• [EXERCISE TASK]
Return the lines of the material exactly, starting from the line that contains "Task: Expand the Метки tree node" and continuing up to and including the final line of the material.

• [RECORDS]
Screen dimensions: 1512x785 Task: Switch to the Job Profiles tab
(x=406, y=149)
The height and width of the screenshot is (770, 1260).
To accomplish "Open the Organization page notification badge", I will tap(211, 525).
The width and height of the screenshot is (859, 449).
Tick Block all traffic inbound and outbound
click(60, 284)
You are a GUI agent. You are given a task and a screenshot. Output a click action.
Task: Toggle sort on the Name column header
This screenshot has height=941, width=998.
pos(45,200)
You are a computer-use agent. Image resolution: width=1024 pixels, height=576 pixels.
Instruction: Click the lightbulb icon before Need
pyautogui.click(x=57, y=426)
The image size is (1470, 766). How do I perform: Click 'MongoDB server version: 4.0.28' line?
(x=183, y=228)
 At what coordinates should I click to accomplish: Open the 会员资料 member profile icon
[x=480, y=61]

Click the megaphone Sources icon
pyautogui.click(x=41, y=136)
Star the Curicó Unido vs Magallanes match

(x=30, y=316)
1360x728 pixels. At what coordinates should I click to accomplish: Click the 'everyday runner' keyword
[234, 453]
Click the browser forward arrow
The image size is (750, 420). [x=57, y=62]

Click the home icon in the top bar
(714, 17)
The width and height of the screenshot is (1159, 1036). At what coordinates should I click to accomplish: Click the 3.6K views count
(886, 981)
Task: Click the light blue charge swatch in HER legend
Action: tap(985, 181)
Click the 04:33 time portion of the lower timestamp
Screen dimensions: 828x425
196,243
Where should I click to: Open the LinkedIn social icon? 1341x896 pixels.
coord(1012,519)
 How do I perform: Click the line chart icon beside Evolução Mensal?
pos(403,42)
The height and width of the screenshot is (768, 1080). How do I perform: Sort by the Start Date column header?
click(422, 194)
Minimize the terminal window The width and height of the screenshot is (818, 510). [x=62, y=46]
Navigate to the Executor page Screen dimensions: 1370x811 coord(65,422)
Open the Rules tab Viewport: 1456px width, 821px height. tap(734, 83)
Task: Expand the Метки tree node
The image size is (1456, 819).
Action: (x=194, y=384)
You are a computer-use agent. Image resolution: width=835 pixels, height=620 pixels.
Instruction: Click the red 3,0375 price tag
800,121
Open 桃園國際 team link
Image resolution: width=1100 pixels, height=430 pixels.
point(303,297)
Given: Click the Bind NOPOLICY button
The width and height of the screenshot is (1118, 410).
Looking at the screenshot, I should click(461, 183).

• [ANSWER TO THIS TASK]
Task: Expand the Метки tree node
The image size is (1456, 819).
Action: (x=194, y=384)
You are a computer-use agent. Image resolution: width=835 pixels, height=620 pixels.
Instruction: Click the red 3,0375 price tag
800,121
Open 桃園國際 team link
Image resolution: width=1100 pixels, height=430 pixels.
point(303,297)
Given: Click the Bind NOPOLICY button
The width and height of the screenshot is (1118, 410).
Looking at the screenshot, I should click(461, 183).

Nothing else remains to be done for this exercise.